Michel Nadeau, le parrain de la gouvernance d'entreprise

Publié le 19/10/2021 à 20:52

Michel Nadeau, le parrain de la gouvernance d'entreprise

Publié le 19/10/2021 à 20:52

Par Suzanne Dansereau

Michel Nadeau (Photo: archives Les Affaires)

Un texte paru le samedi 15 octobre 2005

 

On l’imagine froid et distant, cet ancien vice-président de la Caisse de dépôt et placement du Québec qui a fait enrager bien des bonzes de Bay Street qui le surnommaient « The Godfather ». 

En réalité, Michel Nadeau, nommé directeur général du nouvel Institut sur la gouvernance d’organisations privées et publiques en septembre dernier, est plutôt charmant et boute-en-train, toujours prêt à raconter des anecdotes. 

Comme la fois où, après avoir accordé un prêt d’un milliard de dollars à Michel Gaucher pour l’achat de Steinberg, ils sont allés, lui, M. Gaucher et Jean Campeau (président de la Caisse à l’époque), manger un smoked meat chez Ben’s à 2 heures du matin. « Quand le serveur est arrivé et a demandé à M. Gaucher s’il voulait trois factures ou une, il a répondu : Trois ! »

 

Trois règles de base 

Attablé dans un restaurant sans chichi, M. Nadeau relate l’époque où, étudiant au M.B.A. à l’Université Laval, il s’intéressait au socialisme et se battait pour les droits des locataires. C’était dans les années 1970.

« La vie est mystérieuse. Il ne faut pas la prendre trop au sérieux, comme vous le verrez dans l’Audition », dit-il, évoquant le nouveau film québécois de l’heure, pour lequel il a trouvé des anges financiers.

Cinéphile, amateur d’art et d’architecture — il a aidé à la restauration du Cinéma Impérial avec Bernard Lamarre -, artiste dans l’âme et adepte du gym quatre soirs semaine, Michel Nadeau a beau ne pas prendre la vie trop au sérieux, il dit quand même obéir à deux règles de base : l’organisation et la discipline. « Sans cela, vous n’allez nulle part. »
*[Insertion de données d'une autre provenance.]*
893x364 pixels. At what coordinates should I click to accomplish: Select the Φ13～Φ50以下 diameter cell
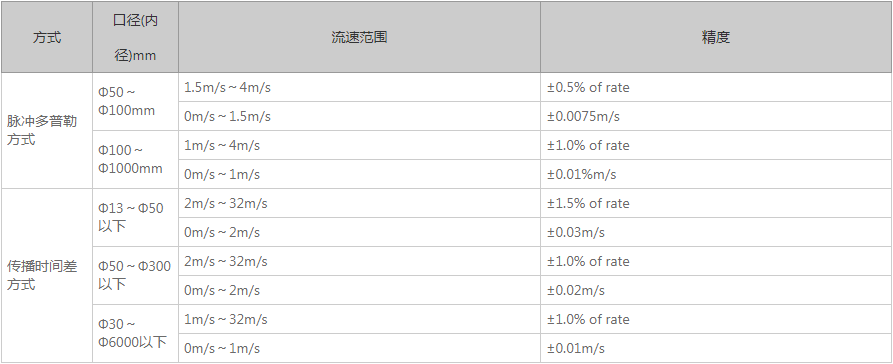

Plus tard dans notre conversation, il en ajoutera une troisième : le respect.

Cette règle-là échappe parfois aux assoiffés de pouvoir, d’argent ou de notoriété, comme l’ancien magnat de la presse Conrad Black et Vincent Lacroix, le président de Norbourg impliqué dans une présumée fraude, que M. Nadeau a côtoyé quand il était à la Caisse. « Quand vous n’avez pas d’intégrité morale et de respect et qu’il ne suffit que d’un clic de souris pour déplacer des millions de dollars, la tentation est forte », dit-il.

 

Une façon pour le Québec de se distinguer

C’est pour cela qu’il faut des mécanismes de contrôle. Et c’est ici que la gouvernance intervient.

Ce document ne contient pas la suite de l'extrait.